_Your task_:
Nothing below is to be printed except the lines between the line holding "Where should I click to: Click the MLB" and the line holding "Click the 9:00", inclusive, each exactly as it appears.

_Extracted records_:
************
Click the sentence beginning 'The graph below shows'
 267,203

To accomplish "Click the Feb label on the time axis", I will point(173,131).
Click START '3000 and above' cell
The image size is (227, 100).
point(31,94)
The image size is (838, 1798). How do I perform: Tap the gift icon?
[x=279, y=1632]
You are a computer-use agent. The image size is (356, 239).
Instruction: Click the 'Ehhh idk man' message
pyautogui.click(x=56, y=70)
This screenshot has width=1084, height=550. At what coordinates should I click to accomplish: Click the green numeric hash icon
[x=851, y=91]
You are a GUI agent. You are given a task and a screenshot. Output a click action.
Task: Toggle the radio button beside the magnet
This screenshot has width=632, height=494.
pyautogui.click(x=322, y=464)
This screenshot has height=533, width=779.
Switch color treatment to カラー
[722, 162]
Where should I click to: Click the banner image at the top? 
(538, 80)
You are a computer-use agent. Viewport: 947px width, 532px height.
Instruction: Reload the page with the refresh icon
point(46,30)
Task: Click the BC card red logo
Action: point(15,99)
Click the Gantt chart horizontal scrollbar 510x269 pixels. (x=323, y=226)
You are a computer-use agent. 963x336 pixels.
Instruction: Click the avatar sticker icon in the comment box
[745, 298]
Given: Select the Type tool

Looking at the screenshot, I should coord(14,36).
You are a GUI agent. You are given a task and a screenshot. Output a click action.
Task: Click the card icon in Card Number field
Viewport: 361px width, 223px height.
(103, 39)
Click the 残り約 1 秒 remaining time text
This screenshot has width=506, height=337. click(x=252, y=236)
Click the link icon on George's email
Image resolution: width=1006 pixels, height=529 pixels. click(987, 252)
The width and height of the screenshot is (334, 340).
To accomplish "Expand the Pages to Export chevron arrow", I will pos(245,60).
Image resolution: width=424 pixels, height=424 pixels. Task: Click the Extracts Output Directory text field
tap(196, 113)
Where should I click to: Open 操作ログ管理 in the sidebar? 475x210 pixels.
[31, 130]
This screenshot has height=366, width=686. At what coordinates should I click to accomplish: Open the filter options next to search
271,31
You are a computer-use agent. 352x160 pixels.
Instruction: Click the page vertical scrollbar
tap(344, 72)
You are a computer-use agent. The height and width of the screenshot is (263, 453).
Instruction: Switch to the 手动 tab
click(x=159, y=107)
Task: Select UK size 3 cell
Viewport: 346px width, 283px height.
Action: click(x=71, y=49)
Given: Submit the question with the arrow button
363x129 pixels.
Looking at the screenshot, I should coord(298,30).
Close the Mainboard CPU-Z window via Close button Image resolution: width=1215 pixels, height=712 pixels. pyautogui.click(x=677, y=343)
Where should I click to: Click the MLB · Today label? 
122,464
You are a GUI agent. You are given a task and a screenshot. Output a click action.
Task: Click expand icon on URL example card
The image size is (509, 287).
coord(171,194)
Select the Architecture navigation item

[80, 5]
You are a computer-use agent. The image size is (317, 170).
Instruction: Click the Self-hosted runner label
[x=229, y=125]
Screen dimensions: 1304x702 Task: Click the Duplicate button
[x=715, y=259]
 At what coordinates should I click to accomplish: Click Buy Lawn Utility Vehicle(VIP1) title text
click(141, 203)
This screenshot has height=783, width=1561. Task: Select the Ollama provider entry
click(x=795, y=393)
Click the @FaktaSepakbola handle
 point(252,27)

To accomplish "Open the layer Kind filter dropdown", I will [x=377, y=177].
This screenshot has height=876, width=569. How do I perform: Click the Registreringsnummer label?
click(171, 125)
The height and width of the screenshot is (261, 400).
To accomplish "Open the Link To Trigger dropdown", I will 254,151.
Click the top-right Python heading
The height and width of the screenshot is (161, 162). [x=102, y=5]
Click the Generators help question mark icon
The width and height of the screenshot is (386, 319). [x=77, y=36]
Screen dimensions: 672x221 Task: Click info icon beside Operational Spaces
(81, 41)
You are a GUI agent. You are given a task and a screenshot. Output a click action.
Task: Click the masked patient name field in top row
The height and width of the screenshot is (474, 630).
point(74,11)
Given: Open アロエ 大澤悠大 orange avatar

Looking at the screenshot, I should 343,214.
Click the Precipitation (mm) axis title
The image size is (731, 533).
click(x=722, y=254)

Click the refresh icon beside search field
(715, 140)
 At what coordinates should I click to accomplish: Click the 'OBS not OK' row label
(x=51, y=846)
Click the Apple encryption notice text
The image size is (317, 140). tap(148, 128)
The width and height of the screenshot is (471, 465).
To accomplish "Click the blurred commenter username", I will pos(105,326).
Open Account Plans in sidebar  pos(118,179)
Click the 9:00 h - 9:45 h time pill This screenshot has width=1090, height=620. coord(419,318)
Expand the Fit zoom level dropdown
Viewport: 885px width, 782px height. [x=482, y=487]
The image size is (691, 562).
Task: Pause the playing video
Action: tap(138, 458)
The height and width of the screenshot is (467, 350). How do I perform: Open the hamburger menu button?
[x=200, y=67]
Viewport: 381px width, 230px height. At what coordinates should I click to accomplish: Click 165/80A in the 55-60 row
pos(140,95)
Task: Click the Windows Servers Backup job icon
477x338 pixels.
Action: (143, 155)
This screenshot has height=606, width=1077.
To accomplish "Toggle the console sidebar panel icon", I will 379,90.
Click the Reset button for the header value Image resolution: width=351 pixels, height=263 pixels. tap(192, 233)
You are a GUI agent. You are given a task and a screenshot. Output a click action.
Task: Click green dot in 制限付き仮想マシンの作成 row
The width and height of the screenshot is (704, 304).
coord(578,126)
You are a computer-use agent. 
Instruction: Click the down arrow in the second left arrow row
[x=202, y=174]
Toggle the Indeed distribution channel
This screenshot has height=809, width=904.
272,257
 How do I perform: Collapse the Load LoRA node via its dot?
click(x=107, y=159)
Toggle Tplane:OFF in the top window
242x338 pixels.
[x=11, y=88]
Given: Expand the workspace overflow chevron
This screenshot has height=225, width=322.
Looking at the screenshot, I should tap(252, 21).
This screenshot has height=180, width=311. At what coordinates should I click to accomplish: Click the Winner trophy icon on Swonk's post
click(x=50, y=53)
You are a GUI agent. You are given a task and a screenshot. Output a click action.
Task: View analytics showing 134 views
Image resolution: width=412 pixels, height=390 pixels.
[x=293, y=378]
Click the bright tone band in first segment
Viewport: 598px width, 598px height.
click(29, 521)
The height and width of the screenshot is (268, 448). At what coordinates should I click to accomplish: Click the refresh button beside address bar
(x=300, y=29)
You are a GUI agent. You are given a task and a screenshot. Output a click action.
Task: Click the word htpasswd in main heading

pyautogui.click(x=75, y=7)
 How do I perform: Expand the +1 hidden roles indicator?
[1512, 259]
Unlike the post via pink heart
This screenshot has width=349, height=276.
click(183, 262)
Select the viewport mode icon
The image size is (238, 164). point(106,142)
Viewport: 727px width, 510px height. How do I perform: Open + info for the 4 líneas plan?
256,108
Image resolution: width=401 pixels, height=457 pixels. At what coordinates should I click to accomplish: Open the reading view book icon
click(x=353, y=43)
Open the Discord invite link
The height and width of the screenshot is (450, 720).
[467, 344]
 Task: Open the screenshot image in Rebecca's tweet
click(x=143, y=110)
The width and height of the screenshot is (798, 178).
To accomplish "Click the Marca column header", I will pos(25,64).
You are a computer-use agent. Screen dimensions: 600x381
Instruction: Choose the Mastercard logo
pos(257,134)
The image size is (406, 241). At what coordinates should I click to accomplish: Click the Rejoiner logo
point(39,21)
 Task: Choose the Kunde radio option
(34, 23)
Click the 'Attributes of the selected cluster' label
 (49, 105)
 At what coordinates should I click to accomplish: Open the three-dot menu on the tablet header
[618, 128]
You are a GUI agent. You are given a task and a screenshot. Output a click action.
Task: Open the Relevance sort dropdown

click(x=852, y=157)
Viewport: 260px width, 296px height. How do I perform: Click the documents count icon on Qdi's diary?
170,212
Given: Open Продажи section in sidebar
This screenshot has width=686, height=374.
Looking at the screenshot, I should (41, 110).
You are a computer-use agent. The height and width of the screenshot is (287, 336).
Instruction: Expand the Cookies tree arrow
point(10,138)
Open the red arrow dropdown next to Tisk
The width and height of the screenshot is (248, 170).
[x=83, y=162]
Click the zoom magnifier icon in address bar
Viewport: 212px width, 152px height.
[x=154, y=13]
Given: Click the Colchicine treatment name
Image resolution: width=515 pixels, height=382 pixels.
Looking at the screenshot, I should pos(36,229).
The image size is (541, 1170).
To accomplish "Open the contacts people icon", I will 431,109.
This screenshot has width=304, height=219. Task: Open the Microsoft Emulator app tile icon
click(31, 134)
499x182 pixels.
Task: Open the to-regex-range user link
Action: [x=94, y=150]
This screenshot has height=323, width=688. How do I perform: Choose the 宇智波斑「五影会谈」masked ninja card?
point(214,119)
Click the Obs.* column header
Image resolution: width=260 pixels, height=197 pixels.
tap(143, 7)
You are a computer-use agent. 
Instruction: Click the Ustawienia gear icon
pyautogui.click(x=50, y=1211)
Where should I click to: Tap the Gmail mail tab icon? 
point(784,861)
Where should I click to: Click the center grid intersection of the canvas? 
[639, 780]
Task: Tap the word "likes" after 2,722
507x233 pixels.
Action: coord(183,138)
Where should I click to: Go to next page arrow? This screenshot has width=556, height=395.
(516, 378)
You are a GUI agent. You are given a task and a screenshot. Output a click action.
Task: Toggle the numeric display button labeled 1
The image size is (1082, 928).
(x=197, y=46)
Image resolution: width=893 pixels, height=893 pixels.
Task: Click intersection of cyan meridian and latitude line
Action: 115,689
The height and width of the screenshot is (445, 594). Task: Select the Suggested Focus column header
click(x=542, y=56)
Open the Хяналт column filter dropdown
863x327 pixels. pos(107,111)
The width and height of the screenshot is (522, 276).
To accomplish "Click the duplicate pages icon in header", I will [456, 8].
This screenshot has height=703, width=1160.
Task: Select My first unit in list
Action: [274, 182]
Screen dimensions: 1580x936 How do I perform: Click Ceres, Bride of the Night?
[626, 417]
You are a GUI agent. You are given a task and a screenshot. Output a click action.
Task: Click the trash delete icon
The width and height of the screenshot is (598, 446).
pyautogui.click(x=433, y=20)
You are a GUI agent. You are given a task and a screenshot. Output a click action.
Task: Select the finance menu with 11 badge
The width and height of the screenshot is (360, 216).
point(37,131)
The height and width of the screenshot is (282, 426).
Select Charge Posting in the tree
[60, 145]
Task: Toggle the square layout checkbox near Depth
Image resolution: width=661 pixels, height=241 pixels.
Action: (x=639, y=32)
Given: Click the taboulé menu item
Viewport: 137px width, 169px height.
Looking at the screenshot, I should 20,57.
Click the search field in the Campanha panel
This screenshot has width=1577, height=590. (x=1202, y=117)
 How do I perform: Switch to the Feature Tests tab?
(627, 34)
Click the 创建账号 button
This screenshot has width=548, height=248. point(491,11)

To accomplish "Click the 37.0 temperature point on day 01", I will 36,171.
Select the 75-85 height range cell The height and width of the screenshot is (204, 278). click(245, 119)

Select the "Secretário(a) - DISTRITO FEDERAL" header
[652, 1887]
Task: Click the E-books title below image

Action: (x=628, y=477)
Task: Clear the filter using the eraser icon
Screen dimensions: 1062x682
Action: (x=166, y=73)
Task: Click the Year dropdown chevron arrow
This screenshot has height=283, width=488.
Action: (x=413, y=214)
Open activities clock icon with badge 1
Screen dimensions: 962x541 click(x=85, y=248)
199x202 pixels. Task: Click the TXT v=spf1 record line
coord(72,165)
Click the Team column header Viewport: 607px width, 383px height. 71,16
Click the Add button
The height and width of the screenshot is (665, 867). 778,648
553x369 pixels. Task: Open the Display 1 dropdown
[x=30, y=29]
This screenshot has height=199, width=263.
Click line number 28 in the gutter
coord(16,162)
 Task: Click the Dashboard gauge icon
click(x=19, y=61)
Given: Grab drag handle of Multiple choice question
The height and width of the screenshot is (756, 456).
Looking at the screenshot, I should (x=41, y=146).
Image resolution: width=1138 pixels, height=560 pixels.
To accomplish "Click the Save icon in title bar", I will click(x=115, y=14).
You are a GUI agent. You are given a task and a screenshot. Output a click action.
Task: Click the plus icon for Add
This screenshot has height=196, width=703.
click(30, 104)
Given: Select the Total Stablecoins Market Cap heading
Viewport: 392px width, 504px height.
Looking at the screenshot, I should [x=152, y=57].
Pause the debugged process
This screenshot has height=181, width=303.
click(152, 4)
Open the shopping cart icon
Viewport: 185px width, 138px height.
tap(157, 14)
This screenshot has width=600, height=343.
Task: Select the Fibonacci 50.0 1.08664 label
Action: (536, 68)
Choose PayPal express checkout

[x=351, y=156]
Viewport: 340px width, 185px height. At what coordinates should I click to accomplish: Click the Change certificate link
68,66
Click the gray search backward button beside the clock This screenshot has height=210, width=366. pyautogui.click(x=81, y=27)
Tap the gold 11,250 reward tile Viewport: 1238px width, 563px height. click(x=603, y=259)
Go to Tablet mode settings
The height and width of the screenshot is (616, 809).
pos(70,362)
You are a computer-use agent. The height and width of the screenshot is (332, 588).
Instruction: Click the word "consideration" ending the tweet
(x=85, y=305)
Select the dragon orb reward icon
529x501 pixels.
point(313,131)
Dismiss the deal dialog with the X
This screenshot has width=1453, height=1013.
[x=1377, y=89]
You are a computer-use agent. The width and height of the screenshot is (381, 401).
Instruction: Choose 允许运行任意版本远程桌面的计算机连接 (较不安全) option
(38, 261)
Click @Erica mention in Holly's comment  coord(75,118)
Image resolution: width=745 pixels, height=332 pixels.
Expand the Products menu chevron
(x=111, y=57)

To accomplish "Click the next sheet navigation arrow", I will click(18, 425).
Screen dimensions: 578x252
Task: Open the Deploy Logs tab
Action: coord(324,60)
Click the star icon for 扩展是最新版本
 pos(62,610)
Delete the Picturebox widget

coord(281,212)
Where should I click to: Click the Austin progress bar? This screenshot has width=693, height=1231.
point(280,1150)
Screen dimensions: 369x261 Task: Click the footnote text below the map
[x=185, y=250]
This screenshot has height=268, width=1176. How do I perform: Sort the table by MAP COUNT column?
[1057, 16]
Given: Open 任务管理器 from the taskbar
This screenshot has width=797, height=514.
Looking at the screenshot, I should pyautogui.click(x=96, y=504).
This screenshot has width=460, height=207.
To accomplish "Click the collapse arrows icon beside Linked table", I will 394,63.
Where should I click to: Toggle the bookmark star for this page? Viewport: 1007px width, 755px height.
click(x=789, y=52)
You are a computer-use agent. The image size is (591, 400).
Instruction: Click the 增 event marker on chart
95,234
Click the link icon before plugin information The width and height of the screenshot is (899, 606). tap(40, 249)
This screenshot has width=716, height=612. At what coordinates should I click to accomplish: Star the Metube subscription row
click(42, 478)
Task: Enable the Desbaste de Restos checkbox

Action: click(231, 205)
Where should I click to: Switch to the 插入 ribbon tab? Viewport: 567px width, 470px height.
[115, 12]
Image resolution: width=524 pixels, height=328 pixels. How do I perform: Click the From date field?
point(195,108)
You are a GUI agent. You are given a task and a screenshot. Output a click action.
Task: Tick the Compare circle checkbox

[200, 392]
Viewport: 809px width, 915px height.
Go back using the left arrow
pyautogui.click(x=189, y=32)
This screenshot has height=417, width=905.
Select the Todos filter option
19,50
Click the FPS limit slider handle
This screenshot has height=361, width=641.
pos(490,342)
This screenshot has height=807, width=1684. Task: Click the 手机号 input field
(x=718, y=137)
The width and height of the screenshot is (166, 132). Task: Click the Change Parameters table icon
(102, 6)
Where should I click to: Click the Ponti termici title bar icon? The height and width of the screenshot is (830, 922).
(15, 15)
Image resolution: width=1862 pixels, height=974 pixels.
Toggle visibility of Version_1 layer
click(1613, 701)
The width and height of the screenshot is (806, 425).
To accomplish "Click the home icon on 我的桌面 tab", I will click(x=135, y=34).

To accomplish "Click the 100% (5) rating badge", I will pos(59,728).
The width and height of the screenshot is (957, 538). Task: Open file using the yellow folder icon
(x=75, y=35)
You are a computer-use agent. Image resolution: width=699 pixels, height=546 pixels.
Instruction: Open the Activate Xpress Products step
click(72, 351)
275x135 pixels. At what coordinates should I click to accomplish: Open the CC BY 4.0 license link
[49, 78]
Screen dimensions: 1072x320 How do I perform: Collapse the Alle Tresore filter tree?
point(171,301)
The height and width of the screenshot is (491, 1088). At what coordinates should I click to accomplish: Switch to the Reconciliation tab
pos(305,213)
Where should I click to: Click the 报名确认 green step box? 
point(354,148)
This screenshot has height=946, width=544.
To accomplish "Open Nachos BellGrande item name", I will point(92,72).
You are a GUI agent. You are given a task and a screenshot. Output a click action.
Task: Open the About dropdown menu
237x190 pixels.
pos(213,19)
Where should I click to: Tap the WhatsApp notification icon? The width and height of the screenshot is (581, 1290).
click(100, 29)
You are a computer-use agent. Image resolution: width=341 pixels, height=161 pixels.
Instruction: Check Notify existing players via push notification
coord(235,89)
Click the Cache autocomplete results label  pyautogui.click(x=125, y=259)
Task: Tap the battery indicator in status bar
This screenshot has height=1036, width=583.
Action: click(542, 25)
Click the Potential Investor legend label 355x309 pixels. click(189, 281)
************
_Response to the task_:
Where should I click to: Click the MLB · Today label? 
122,464
You are a GUI agent. You are given a task and a screenshot. Output a click action.
Task: Click expand icon on URL example card
The image size is (509, 287).
coord(171,194)
Select the Architecture navigation item

[80, 5]
You are a computer-use agent. The image size is (317, 170).
Instruction: Click the Self-hosted runner label
[x=229, y=125]
Screen dimensions: 1304x702 Task: Click the Duplicate button
[x=715, y=259]
 At what coordinates should I click to accomplish: Click Buy Lawn Utility Vehicle(VIP1) title text
click(141, 203)
This screenshot has height=783, width=1561. Task: Select the Ollama provider entry
click(x=795, y=393)
Click the @FaktaSepakbola handle
 point(252,27)

To accomplish "Open the layer Kind filter dropdown", I will [x=377, y=177].
This screenshot has height=876, width=569. How do I perform: Click the Registreringsnummer label?
click(171, 125)
The height and width of the screenshot is (261, 400).
To accomplish "Open the Link To Trigger dropdown", I will 254,151.
Click the top-right Python heading
The height and width of the screenshot is (161, 162). [x=102, y=5]
Click the Generators help question mark icon
The width and height of the screenshot is (386, 319). [x=77, y=36]
Screen dimensions: 672x221 Task: Click info icon beside Operational Spaces
(81, 41)
You are a GUI agent. You are given a task and a screenshot. Output a click action.
Task: Click the masked patient name field in top row
The height and width of the screenshot is (474, 630).
point(74,11)
Given: Open アロエ 大澤悠大 orange avatar

Looking at the screenshot, I should 343,214.
Click the Precipitation (mm) axis title
The image size is (731, 533).
click(x=722, y=254)

Click the refresh icon beside search field
(715, 140)
 At what coordinates should I click to accomplish: Click the 'OBS not OK' row label
(x=51, y=846)
Click the Apple encryption notice text
The image size is (317, 140). tap(148, 128)
The width and height of the screenshot is (471, 465).
To accomplish "Click the blurred commenter username", I will pos(105,326).
Open Account Plans in sidebar  pos(118,179)
Click the 9:00 h - 9:45 h time pill This screenshot has width=1090, height=620. coord(419,318)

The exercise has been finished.